My wife and I are flying Ryanair with our baby over the next few weeks and are debating on whether we should take the infant car seat with us. 

The Ryanair terms states that "one fully collapsible pushchair per child may be carried free of charge. Additional infant equipment is charged at separate fee per item/per one way flight. Additional infant equipment such as car/booster seats and travel cots may be carried in addition to your personal checked baggage allowance.". 

We have two definite options and a third I'm considering. Our options:

(a) Take our complete pram (chassis + cot) & check-in our car seat for an extra cost. We don't wont to do this as we feel the car seat will just get bashed around. Also, the extra cost is €20 per segment I think.

(b) Take our complete pram (chassis + cot) and rent a car seat with the car rental company.

(c) Take the car seat and fix it to the chassis and try to pass this off as the ""one fully collapsible pushchair [that] may be carried free of charge".

Will this wash to Ryanair or will the tell me the car seat is not collapasible? In fact, it will take up less space than the cost which goes on the top of the chassis otherwise as the child is still not big enough for a buggy.


----------



## mary harris (29 Sep 2008)

hi, think it might be better to take the cecond option. most car rental companies will accomadate the provision of car seats. just be sure to check that it is installed correctly.


----------



## j26 (29 Sep 2008)

Agreed.  Get a rental seat and check it's put in properly.
All you're doing is giving yourself extra hassle and cost.  You've enough stuff to carry as it is.


----------



## z105 (30 Sep 2008)

> Get a rental seat and check it's put in properly.



You will have to do this yourself as I've yet to come across a car hire company that will fit a car seat for you - insurance reasons apparentely


----------



## Carpenter (30 Sep 2008)

I've brought my young children on foreign holidays since they were very small babies and I wouldn't contemplate bringing a car seat or booster- there's too much else to carry and the seat will most likely be damaged in the process anyway.  Car rental companies charge between €6 and €10 per child seat per rental period and it saves a lot of bother.  I'd be reluctant enough about bringing a very fancy/ expensive buggy either, it'll be squashed in the cargo hold, thrown around on the conveyor etc!


----------



## Complainer (30 Sep 2008)

Carpenter said:


> ICar rental companies charge between €6 and €10 per child seat per rental period and it saves a lot of bother.

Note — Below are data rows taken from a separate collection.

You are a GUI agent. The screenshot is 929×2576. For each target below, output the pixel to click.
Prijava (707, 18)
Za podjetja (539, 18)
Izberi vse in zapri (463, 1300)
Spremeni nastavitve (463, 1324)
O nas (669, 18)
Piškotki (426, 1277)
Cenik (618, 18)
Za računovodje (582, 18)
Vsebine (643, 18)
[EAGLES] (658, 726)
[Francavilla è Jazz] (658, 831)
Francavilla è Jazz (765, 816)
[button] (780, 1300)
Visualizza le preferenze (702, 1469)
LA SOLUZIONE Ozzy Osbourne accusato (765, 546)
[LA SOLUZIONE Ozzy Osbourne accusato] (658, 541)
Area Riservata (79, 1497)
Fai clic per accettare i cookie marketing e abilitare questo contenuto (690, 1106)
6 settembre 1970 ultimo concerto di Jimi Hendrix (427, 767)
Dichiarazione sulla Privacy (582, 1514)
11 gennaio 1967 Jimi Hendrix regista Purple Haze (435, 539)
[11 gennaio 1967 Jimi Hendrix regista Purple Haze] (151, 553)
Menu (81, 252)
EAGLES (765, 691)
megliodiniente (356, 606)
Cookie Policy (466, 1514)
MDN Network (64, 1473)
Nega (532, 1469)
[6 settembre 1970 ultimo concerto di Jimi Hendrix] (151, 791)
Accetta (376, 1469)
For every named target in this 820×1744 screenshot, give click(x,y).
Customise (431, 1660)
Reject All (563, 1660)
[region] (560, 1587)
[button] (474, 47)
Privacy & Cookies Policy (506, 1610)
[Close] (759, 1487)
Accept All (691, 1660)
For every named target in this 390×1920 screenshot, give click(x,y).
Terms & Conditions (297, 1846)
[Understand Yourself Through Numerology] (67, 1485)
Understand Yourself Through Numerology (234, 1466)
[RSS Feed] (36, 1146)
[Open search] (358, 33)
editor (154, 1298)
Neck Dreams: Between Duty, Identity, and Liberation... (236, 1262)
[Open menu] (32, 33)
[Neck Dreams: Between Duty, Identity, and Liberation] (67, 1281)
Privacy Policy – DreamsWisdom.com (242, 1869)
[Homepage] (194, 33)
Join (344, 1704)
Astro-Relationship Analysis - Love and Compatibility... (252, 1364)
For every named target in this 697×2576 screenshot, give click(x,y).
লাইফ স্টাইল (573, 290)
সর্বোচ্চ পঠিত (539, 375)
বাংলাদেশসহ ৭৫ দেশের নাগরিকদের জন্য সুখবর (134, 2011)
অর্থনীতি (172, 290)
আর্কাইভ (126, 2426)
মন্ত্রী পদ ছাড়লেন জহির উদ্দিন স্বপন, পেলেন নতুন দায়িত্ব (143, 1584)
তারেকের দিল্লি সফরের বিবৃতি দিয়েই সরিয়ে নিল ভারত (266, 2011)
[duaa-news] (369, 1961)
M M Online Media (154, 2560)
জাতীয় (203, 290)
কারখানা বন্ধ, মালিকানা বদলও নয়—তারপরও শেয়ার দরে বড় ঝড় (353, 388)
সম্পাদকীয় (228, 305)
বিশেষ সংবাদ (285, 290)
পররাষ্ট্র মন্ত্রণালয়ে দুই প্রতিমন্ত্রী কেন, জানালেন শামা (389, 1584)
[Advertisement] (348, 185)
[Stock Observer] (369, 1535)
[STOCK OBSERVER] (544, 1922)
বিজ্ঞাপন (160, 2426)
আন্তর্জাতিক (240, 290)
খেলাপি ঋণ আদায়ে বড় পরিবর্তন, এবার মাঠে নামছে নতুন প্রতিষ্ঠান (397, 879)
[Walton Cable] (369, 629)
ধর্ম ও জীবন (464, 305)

Isn't it usually a per-day charge? If you are going for a couple of weeks, it is cheaper to buy a spare car seat and bring it with you.


----------



## eggerb (30 Sep 2008)

Went for option (c) in the end - (take the car seat and fix it to the chassis and try to pass this off as the ""one fully collapsible pushchair [that] may be carried free of charge") - got away with it but it's only an option whilst she's in the infant seat. Also got away with taking the seat on board and put it into the overheads so it wasn't mishandled. Wouldn't bank on getting it on board again though. One of the crew almost made a bit of a fuss about taking it on board.

On a second trip recently, rented a seat and wasn't impressed with the standard of the seat. The car rental company told me there was nothing else available.


----------